<<<<
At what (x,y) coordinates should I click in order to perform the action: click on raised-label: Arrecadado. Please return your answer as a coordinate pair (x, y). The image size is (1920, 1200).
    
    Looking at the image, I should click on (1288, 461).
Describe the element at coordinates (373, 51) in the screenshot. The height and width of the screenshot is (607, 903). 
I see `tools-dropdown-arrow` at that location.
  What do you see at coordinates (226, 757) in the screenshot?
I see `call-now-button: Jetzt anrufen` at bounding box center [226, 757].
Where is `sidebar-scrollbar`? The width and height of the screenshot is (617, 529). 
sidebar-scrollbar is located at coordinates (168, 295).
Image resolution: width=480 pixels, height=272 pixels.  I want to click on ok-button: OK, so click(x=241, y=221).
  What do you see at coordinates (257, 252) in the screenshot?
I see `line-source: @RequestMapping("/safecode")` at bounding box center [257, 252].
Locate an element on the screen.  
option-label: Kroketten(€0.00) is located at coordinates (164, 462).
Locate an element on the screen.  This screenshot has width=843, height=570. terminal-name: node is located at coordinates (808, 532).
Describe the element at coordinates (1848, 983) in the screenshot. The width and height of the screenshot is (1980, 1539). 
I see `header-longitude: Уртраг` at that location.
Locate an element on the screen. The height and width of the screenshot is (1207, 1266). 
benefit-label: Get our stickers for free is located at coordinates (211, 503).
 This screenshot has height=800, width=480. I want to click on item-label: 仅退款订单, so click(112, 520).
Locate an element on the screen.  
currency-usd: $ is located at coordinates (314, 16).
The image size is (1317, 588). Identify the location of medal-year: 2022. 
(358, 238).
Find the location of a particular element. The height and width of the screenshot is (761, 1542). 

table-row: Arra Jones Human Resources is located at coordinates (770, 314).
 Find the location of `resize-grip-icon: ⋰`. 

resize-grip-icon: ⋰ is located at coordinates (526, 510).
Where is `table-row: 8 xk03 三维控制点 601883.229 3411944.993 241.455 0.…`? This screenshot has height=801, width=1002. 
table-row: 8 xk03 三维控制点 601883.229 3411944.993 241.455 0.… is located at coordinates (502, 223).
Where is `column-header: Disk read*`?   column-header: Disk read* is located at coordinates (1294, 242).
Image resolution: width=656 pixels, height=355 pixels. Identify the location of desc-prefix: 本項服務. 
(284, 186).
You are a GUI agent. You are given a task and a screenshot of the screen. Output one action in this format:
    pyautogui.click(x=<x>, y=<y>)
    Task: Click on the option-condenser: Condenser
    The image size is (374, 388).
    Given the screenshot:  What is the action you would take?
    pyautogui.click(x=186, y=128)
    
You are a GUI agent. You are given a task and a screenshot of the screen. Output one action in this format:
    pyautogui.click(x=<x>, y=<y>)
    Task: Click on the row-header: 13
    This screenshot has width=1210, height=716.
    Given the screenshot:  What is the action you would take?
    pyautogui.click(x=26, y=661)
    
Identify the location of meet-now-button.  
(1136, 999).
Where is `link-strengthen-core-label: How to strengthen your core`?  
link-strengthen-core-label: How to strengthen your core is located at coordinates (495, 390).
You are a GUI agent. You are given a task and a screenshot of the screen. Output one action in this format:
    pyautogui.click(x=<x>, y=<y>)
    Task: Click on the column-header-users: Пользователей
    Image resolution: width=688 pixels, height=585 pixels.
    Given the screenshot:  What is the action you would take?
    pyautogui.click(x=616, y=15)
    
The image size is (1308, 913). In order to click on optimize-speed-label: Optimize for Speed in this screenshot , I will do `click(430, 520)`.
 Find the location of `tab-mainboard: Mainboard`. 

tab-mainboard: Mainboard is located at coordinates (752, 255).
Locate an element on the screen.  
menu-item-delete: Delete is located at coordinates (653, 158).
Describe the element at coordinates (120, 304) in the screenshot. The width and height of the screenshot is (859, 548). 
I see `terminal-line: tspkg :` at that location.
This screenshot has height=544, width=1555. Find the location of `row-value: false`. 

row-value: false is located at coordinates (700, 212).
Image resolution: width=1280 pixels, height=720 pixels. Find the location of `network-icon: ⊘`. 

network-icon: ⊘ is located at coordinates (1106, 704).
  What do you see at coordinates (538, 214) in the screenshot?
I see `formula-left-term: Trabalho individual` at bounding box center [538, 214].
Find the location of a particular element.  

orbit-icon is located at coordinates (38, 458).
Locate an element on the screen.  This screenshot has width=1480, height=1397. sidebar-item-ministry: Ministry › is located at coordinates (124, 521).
>>>>
- _What this task involves_: Can you put the lines of the listing, starting with the line that contains "Image resolution: width=1280" and going on through the end of the listing, into a Markdown table with the columns Row and Line, leaving out blank lines?

- _Problem solution_:
| Row | Line |
|---|---|
| 1 | Image resolution: width=1280 pixels, height=720 pixels. Find the location of `network-icon: ⊘`.  |
| 2 | network-icon: ⊘ is located at coordinates (1106, 704). |
| 3 |   What do you see at coordinates (538, 214) in the screenshot? |
| 4 | I see `formula-left-term: Trabalho individual` at bounding box center [538, 214]. |
| 5 | Find the location of a particular element.   |
| 6 | orbit-icon is located at coordinates (38, 458). |
| 7 | Locate an element on the screen.  This screenshot has width=1480, height=1397. sidebar-item-ministry: Ministry › is located at coordinates (124, 521). |